**Exercise prompt:**
Copy the material below word for word, from the line containing "Screen dimensions: 875x341" through the end of the material, and leave the pictures out.

[Material for locating described items]
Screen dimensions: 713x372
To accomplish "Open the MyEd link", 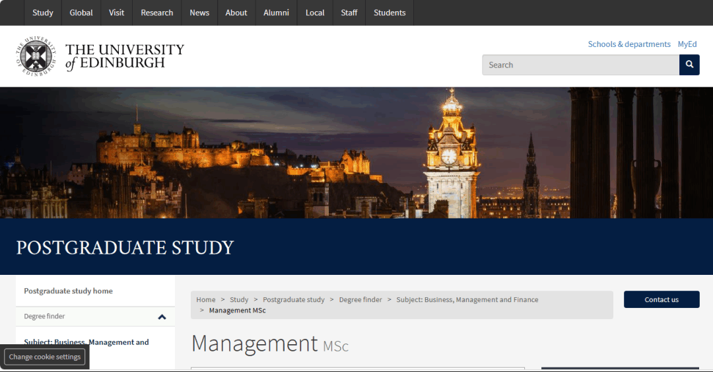I will pyautogui.click(x=687, y=44).
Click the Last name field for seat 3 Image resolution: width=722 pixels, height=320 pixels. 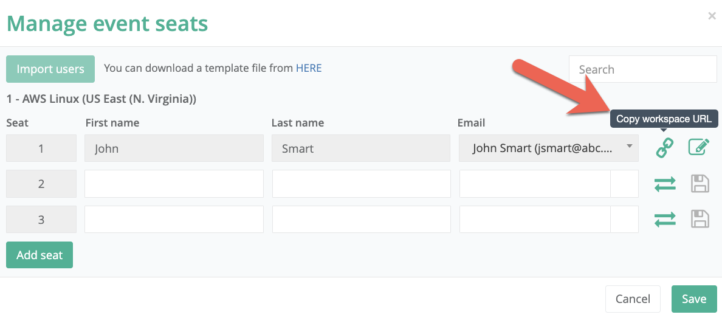[362, 219]
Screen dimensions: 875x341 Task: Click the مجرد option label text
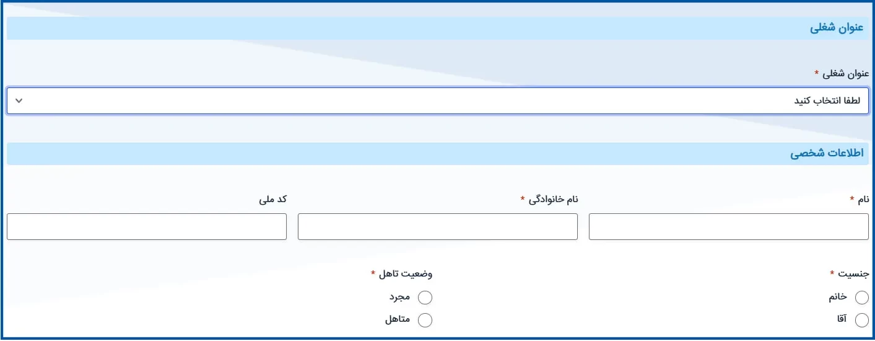pos(400,298)
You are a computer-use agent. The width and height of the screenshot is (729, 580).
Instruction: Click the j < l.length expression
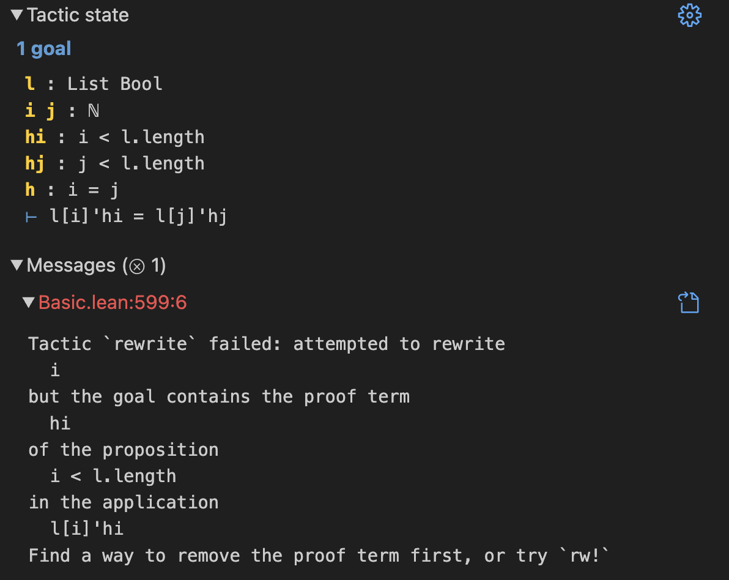pyautogui.click(x=142, y=163)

**Exercise output:**
Screen dimensions: 875x341 Task: Click the مجرد option label text
pos(400,298)
You are a computer-use agent. The width and height of the screenshot is (729, 580).
Instruction: Click the j < l.length expression
pyautogui.click(x=142, y=163)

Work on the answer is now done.